■ **THE REQUEST**
Recast every line of the entries below as a Markdown table with two columns, Row and Line. Number the rows in order and leave out blank lines.

■ **LISTED RECORDS**
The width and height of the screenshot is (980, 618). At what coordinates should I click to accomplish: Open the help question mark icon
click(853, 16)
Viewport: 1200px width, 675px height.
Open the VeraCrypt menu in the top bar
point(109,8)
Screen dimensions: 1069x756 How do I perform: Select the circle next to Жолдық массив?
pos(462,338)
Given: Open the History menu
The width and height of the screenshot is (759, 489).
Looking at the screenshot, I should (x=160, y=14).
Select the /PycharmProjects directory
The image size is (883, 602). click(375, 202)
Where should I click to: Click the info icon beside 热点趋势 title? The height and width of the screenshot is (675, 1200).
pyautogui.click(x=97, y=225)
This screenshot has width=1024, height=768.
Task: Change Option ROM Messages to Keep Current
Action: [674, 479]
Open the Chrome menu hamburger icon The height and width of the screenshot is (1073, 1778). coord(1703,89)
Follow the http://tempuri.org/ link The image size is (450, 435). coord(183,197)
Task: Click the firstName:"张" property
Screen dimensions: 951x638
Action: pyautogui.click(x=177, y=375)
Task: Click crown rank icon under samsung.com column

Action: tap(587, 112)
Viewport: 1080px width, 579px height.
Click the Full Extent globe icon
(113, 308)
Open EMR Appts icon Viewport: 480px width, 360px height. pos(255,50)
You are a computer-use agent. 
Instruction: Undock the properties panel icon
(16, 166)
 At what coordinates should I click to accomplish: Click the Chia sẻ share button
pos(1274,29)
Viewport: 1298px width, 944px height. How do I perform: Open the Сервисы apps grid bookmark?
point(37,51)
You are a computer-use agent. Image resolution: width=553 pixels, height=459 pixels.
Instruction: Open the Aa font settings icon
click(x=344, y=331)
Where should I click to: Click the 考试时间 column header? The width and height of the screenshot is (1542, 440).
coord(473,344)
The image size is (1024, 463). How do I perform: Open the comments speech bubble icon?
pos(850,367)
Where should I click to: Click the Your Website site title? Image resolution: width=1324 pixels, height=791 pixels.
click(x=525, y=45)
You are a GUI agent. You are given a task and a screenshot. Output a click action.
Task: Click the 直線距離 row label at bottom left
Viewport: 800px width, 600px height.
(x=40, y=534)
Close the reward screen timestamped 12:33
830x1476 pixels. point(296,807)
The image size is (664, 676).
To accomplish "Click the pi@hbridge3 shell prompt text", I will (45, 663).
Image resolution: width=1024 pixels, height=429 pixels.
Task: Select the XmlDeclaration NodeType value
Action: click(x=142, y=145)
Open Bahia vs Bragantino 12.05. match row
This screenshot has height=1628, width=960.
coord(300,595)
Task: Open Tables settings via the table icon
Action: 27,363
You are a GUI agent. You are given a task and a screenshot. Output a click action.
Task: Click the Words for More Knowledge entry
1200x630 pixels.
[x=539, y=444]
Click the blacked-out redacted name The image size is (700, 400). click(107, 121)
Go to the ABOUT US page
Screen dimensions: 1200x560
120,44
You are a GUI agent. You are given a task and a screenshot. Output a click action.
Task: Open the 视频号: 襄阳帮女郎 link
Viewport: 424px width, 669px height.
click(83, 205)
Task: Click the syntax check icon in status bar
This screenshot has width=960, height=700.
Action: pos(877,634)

■ **WRITTEN SOLUTION**
| Row | Line |
|---|---|
| 1 | The width and height of the screenshot is (980, 618). At what coordinates should I click to accomplish: Open the help question mark icon |
| 2 | click(853, 16) |
| 3 | Viewport: 1200px width, 675px height. |
| 4 | Open the VeraCrypt menu in the top bar |
| 5 | point(109,8) |
| 6 | Screen dimensions: 1069x756 How do I perform: Select the circle next to Жолдық массив? |
| 7 | pos(462,338) |
| 8 | Given: Open the History menu |
| 9 | The width and height of the screenshot is (759, 489). |
| 10 | Looking at the screenshot, I should (x=160, y=14). |
| 11 | Select the /PycharmProjects directory |
| 12 | The image size is (883, 602). click(375, 202) |
| 13 | Where should I click to: Click the info icon beside 热点趋势 title? The height and width of the screenshot is (675, 1200). |
| 14 | pyautogui.click(x=97, y=225) |
| 15 | This screenshot has width=1024, height=768. |
| 16 | Task: Change Option ROM Messages to Keep Current |
| 17 | Action: [674, 479] |
| 18 | Open the Chrome menu hamburger icon The height and width of the screenshot is (1073, 1778). coord(1703,89) |
| 19 | Follow the http://tempuri.org/ link The image size is (450, 435). coord(183,197) |
| 20 | Task: Click the firstName:"张" property |
| 21 | Screen dimensions: 951x638 |
| 22 | Action: pyautogui.click(x=177, y=375) |
| 23 | Task: Click crown rank icon under samsung.com column |
| 24 | Action: tap(587, 112) |
| 25 | Viewport: 1080px width, 579px height. |
| 26 | Click the Full Extent globe icon |
| 27 | (113, 308) |
| 28 | Open EMR Appts icon Viewport: 480px width, 360px height. pos(255,50) |
| 29 | You are a computer-use agent.  |
| 30 | Instruction: Undock the properties panel icon |
| 31 | (16, 166) |
| 32 |  At what coordinates should I click to accomplish: Click the Chia sẻ share button |
| 33 | pos(1274,29) |
| 34 | Viewport: 1298px width, 944px height. How do I perform: Open the Сервисы apps grid bookmark? |
| 35 | point(37,51) |
| 36 | You are a computer-use agent. Image resolution: width=553 pixels, height=459 pixels. |
| 37 | Instruction: Open the Aa font settings icon |
| 38 | click(x=344, y=331) |
| 39 | Where should I click to: Click the 考试时间 column header? The width and height of the screenshot is (1542, 440). |
| 40 | coord(473,344) |
| 41 | The image size is (1024, 463). How do I perform: Open the comments speech bubble icon? |
| 42 | pos(850,367) |
| 43 | Where should I click to: Click the Your Website site title? Image resolution: width=1324 pixels, height=791 pixels. |
| 44 | click(x=525, y=45) |
| 45 | You are a GUI agent. You are given a task and a screenshot. Output a click action. |
| 46 | Task: Click the 直線距離 row label at bottom left |
| 47 | Viewport: 800px width, 600px height. |
| 48 | (x=40, y=534) |
| 49 | Close the reward screen timestamped 12:33 |
| 50 | 830x1476 pixels. point(296,807) |
| 51 | The image size is (664, 676). |
| 52 | To accomplish "Click the pi@hbridge3 shell prompt text", I will (45, 663). |
| 53 | Image resolution: width=1024 pixels, height=429 pixels. |
| 54 | Task: Select the XmlDeclaration NodeType value |
| 55 | Action: click(x=142, y=145) |
| 56 | Open Bahia vs Bragantino 12.05. match row |
| 57 | This screenshot has height=1628, width=960. |
| 58 | coord(300,595) |
| 59 | Task: Open Tables settings via the table icon |
| 60 | Action: 27,363 |
| 61 | You are a GUI agent. You are given a task and a screenshot. Output a click action. |
| 62 | Task: Click the Words for More Knowledge entry |
| 63 | 1200x630 pixels. |
| 64 | [x=539, y=444] |
| 65 | Click the blacked-out redacted name The image size is (700, 400). click(107, 121) |
| 66 | Go to the ABOUT US page |
| 67 | Screen dimensions: 1200x560 |
| 68 | 120,44 |
| 69 | You are a GUI agent. You are given a task and a screenshot. Output a click action. |
| 70 | Task: Open the 视频号: 襄阳帮女郎 link |
| 71 | Viewport: 424px width, 669px height. |
| 72 | click(83, 205) |
| 73 | Task: Click the syntax check icon in status bar |
| 74 | This screenshot has width=960, height=700. |
| 75 | Action: pos(877,634) |